After the end of the zero Covid policy, growth is accelerating in China

Chinese GDP is beginning to forget the negative effects of health restrictions. China recorded a marked acceleration in its growth in the first quarter, according to official figures published on Tuesday, the first since 2019 to assess a full quarter without the impact of the “zero Covid” policy.

This draconian health policy, which included mandatory quarantines, numerous confinements, PCR tests and travel restrictions, was lifted in early December. Since its implementation in 2020, it has dealt a severe blow to the economy due to the climate of uncertainty generated and the inconvenience caused in the daily lives of Chinese people and businesses.

Resumption of retail sales

The end of these measures has therefore enabled activity to pick up sharply in the first quarter: China’s gross domestic product has thus increased over one year by 4.5%, announced the National Bureau of Statistics (BNS). From one quarter to another, growth was up 2.2%, after stagnating over the October-December period.

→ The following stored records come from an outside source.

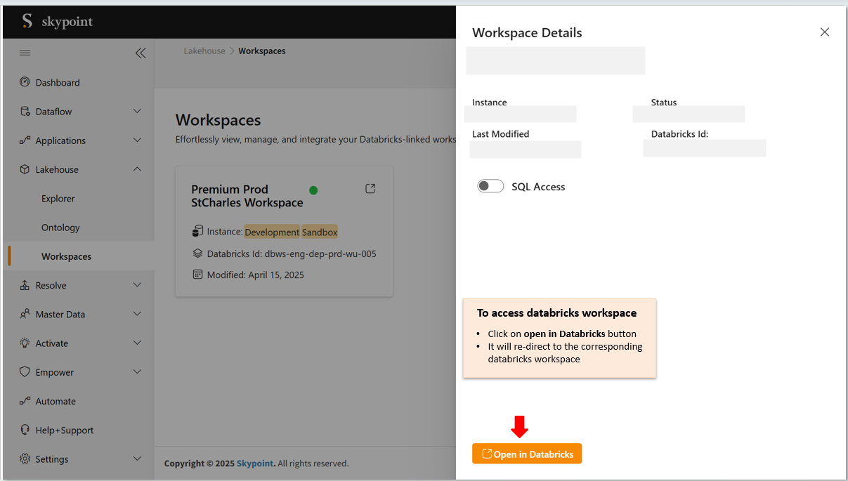The width and height of the screenshot is (848, 481).
Task: Click the Dashboard gauge icon
Action: (25, 82)
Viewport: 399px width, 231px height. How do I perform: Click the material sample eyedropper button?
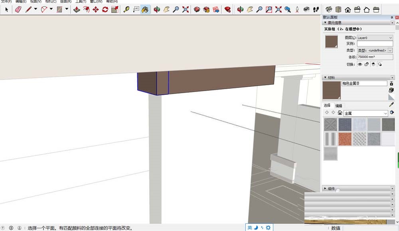coord(391,105)
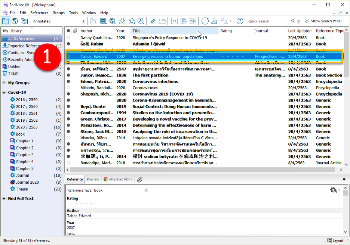Click the New Reference toolbar icon
Image resolution: width=350 pixels, height=245 pixels.
103,21
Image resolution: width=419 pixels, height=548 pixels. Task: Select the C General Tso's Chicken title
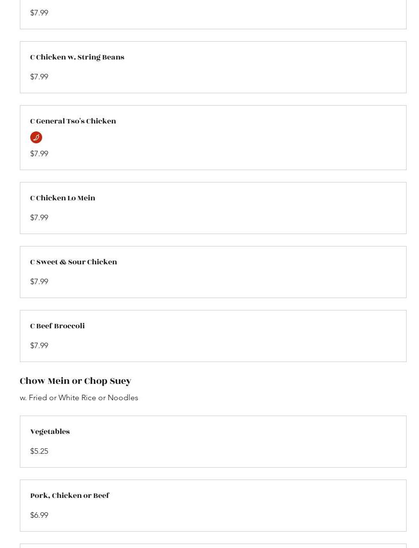pyautogui.click(x=73, y=122)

The official figure for growth in China, eminently political and subject to caution, is nevertheless still closely scrutinized given the weight of the second largest economy in the world. Retail sales, the main indicator of household consumption, confirmed their recovery in March (10.6% over one year). They had experienced four months of contraction at the end of 2022, before rebounding in January-February combined (3.5%).

In recent weeks, the Chinese have returned to restaurants, resumed taking the train or plane, helping to revive services. “Consumption recovered in the first quarter partly due to a catch-up but it has not yet returned to its pre-pandemic levels”, underlines Teeuwe Mevissen, analyst at RaboBank.

The real estate sector still fragile

The real estate crisis, which has caused many properties to lose value, and loss of income due to the pandemic partly explain this phenomenon, according to this analyst. The sector, which with construction represents about a quarter of the country’s GDP, is weakened by weak demand, at a time when many developers are struggling for their survival in a context of buyer mistrust and falling stone prices. However, the situation is tending to partially improve thanks to support from the authorities, which enabled prices to stabilize in March.

For its part, industrial production rose last month by 3.9% over one year, against 2.4% in January-February. The unemployment rate stood at 5.3% in March against 5.6% a month earlier. But it remained particularly high last month among 16-24 year olds (19.6%). As for fixed capital investment, its growth since the start of the year was 5.1% at the end of March.